El dibujo cambió en ambos equipos, pero la película fue la misma a partir de las 23:00 horas. Marco Asensió cerró la ida y alargó su momento dulce en el minuto tres de la vuelta. Mismo disparo, pierna diferente y mismo resultado. Ter Stegen se quedó pegado al verde y el zurdazo del pequeño mallorquín volvió a lamer la escuadra. El Barça, brazos en jarra a las primeras de cambio, en un estado de letargo que comenzó en mayo y que ni el verano ha curado.

Con el 4-1 global el Madrid bajó un pistón a la espera de un susto del Barça, pero este equipo hace ya mucho que no asusta.
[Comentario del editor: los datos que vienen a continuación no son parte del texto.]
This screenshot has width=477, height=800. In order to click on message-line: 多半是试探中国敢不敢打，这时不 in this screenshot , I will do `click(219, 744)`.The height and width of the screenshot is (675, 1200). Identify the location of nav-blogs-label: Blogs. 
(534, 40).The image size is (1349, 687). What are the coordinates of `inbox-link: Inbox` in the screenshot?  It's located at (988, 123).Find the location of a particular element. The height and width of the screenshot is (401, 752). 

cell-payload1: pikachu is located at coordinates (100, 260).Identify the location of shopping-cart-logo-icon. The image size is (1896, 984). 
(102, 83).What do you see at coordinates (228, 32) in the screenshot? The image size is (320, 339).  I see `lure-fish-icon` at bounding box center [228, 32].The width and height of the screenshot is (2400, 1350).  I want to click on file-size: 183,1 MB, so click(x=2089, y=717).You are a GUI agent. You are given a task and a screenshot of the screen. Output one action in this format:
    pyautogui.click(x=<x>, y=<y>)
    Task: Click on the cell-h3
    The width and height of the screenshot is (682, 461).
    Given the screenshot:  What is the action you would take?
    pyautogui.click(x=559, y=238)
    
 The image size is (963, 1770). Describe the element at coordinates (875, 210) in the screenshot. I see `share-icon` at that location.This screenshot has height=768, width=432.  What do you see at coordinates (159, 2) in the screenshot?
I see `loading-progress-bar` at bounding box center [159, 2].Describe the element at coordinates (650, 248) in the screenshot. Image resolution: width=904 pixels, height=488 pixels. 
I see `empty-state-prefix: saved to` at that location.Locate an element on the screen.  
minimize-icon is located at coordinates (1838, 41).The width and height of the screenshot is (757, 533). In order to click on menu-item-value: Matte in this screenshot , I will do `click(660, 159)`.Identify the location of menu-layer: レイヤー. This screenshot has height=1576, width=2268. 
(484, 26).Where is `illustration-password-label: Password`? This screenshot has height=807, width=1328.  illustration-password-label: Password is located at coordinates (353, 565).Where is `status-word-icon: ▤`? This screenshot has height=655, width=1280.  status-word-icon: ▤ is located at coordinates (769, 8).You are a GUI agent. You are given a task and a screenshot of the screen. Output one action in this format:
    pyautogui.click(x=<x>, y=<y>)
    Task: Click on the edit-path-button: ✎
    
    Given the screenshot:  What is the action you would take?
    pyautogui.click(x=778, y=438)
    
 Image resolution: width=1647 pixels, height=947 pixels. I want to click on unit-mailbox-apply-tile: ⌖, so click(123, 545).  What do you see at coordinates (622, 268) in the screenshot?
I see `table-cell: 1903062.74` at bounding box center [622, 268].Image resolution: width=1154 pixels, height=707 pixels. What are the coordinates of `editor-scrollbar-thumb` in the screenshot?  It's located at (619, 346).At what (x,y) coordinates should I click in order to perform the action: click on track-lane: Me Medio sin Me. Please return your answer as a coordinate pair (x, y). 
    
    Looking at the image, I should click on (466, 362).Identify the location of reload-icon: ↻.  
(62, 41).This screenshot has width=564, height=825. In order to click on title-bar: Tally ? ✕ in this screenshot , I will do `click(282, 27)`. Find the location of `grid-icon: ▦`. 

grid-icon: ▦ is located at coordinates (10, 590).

Ni Messi ni Suárez aparecieron por la Castellana. Mientras, el Madrid tocaba, tocaba y aburría, pero solo a los azulgranas, porque el Bernabéu fue una fiesta desde que el balón echó a rodar, una imagen muy distinta a la que se vio hace tres días en el Camp Nou. Había turistas, había camisetas azulgranas en territorio enemigo, pero el ambiente era de final.

Sin Ronaldo, sin Bale y (casi) sin Benzema, el Madrid no necesitaba mucho para marear a un inocente Barça. Ni se daba prisa por sacar un balón parado ni a los de Valverde parecía importarle. Caños, sombreros, ruletas… y olés en la grada en el minuto 35. Un festival que acabó con el 2-0 de Benzema. Pausa dentro del área y disparo a la media vuelta. El Barça, un pelele.

La segunda parte fue la continuación del suplicio para los culés. El Madrid mareaba la bola y el Barça revoloteaba sin rumbo. Messi fue el único que lo intentó, pero la defensa desarticuló por completo al 10, que hasta en un mano a mano se enemistó con el palo de Keylor. Poco más se vio. El Madrid sigue alzando títulos al ritmo que quiere. El Barça, por su parte, necesita mucho más que Dembelé o Coutinho para parar una hemorragia que comenzó en el mes de mayo y que no sanará con un puñado de grapas.